**Exercise instructions**
Quote, word for word, the line containing "Given: Click the 산업/분야 link under VAIV card" and all lines that follow it to the end of the records, with no pictures.

Pixel coordinate grounding data:
= = = =

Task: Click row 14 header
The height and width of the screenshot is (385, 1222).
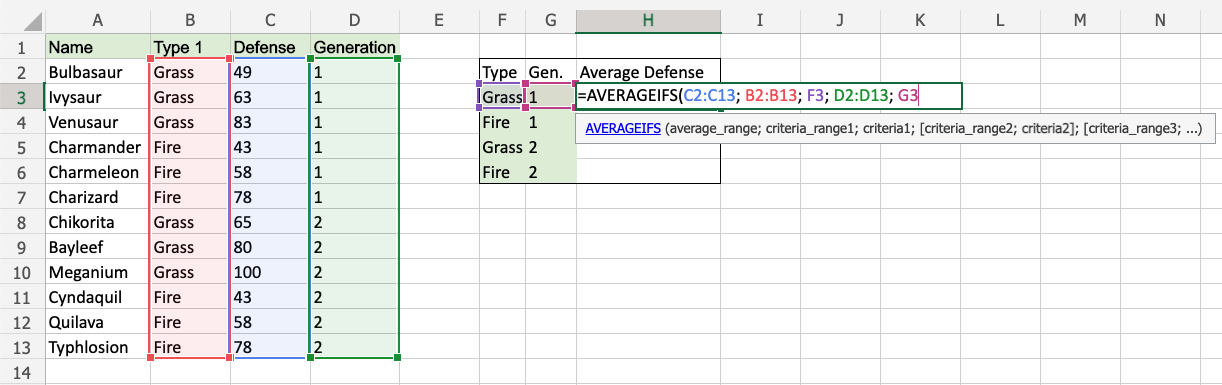Action: click(x=22, y=372)
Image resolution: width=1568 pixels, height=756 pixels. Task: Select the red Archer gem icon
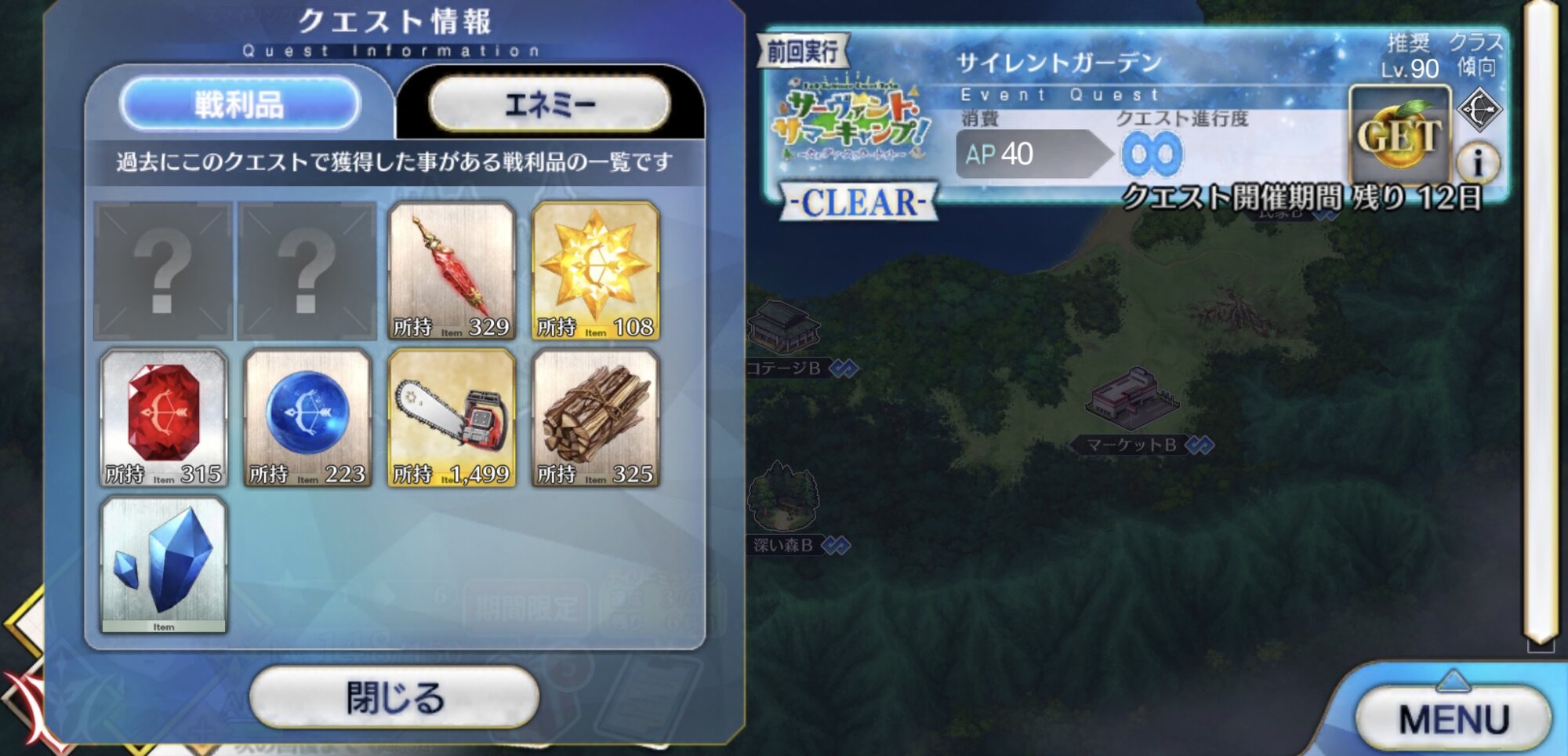(x=164, y=418)
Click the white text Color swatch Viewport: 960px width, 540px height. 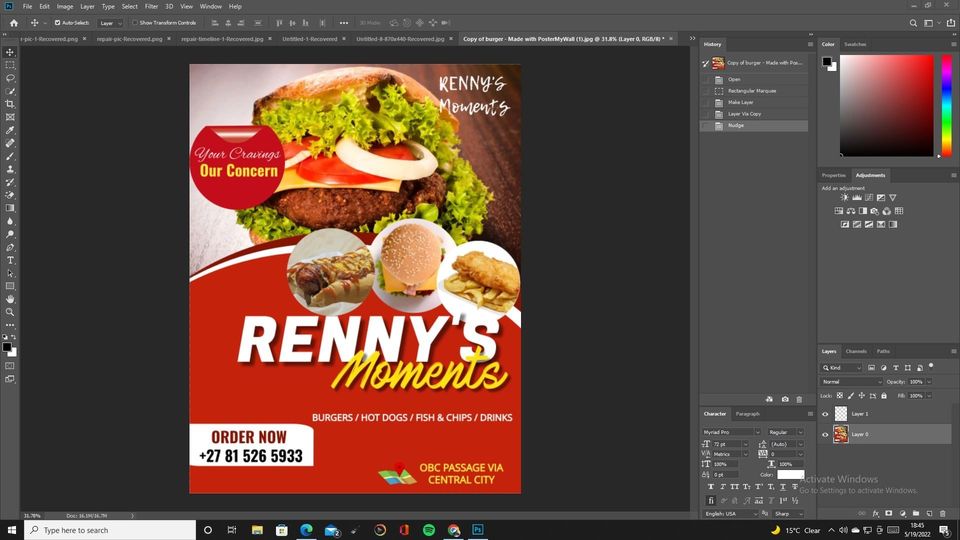click(791, 474)
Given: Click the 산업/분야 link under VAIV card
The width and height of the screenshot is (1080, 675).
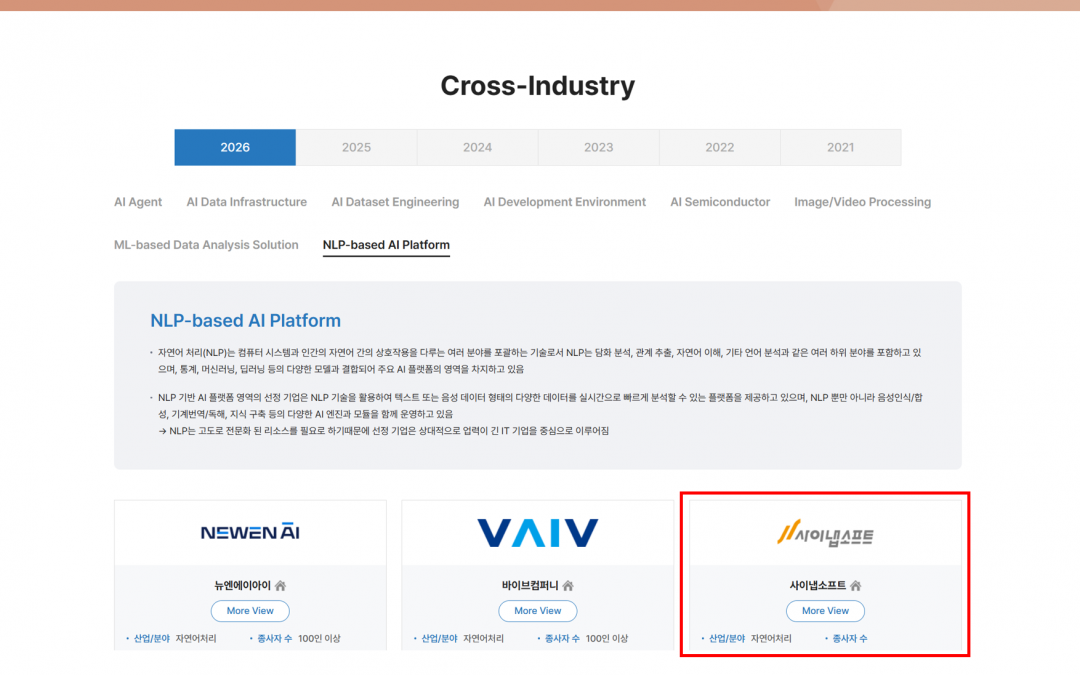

= = = =

**Result of the task**
Given: Click the 산업/분야 link under VAIV card
The width and height of the screenshot is (1080, 675).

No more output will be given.